Le mythe est ici le suivant : les PME françaises ne trouvent pas de moyens de financement, ce qui les empêche d’atteindre leur plein potentiel. Et la réponse à ce problème est de laisser l’État leur accorder des crédits.

La faille est simple à comprendre : si toutes les PME n’obtiennent pas de financement, c’est à cause de l’aléa moral, elles ne sont pas capables de prouver à la banque qu’elles sont pleinement incitées à éviter tous les risques inutiles et à s’investir pleinement dans leurs projets. Transformer ce financement en argent public ne résout pas du tout ce problème originel. Donc, l’État s’assure de prêter à perte, tout cela avec l’argent du contribuable.

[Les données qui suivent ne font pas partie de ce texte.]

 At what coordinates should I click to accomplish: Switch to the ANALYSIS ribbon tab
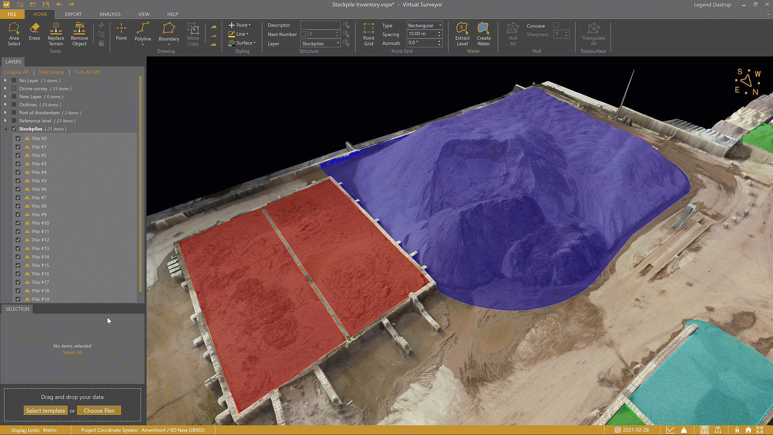coord(110,14)
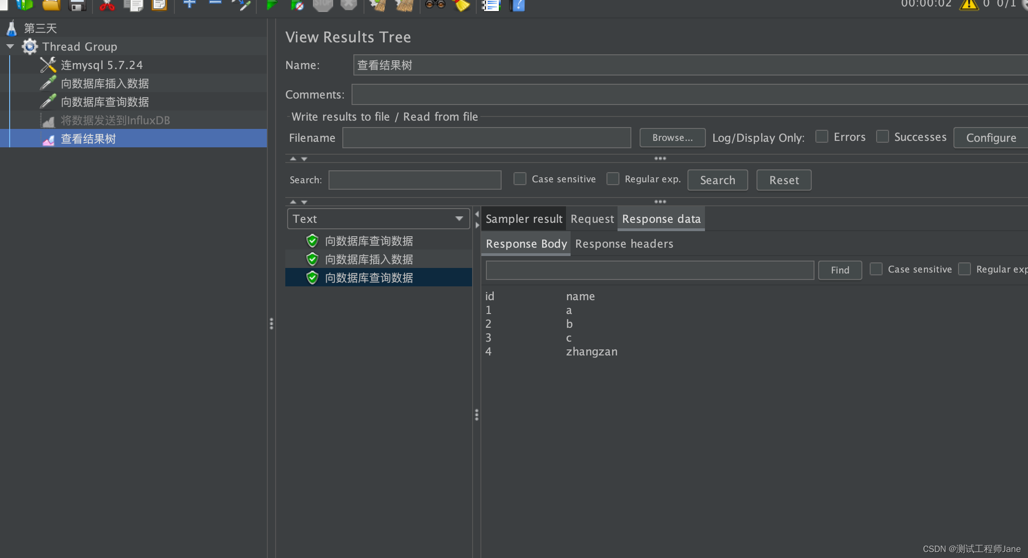Switch to the Request tab in results
Screen dimensions: 1028x558
(x=591, y=219)
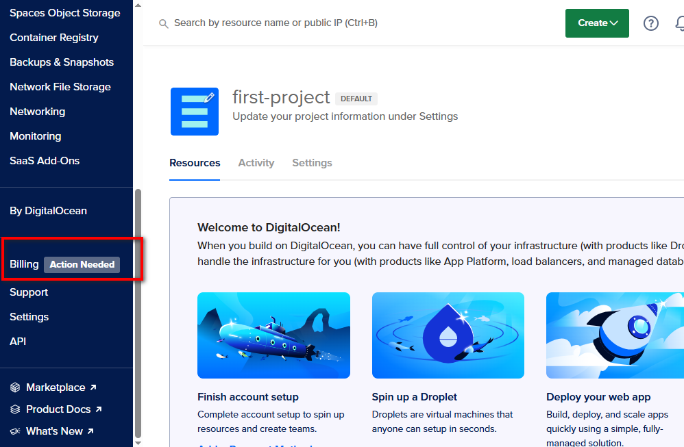Viewport: 684px width, 447px height.
Task: Open the Support page
Action: coord(29,292)
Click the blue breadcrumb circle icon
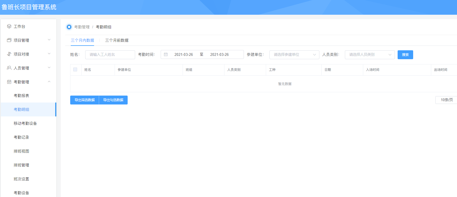 (x=69, y=27)
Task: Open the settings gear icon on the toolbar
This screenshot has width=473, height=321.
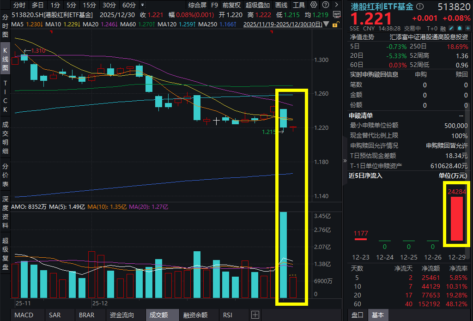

La vraie solution : s’attaquer au problème initial et donner aux banques plus de garanties sur leur prêt. Cela passe par leur rendre le droit des faillites plus favorable. La France est encore une fois une exception en la matière.

7. La BCE ? Une institution bornée qui bloque la croissance

La BCE serait une institution rigide, qui réagit trop lentement aux crises, et qui laisse des taux d’intérêt trop élevés. Ce qui déprime la croissance et la compétitivité-prix de toute la zone euro. Une concurrente bien pâle de la Fed, qui soutient la croissance et l’emploi, responsable de la meilleure performance économique des États-Unis. Le président de la Fed entre 1987 et 2006, Alan Greenspan, était après tout l’homme qui « murmurait à l’oreille des marchés ».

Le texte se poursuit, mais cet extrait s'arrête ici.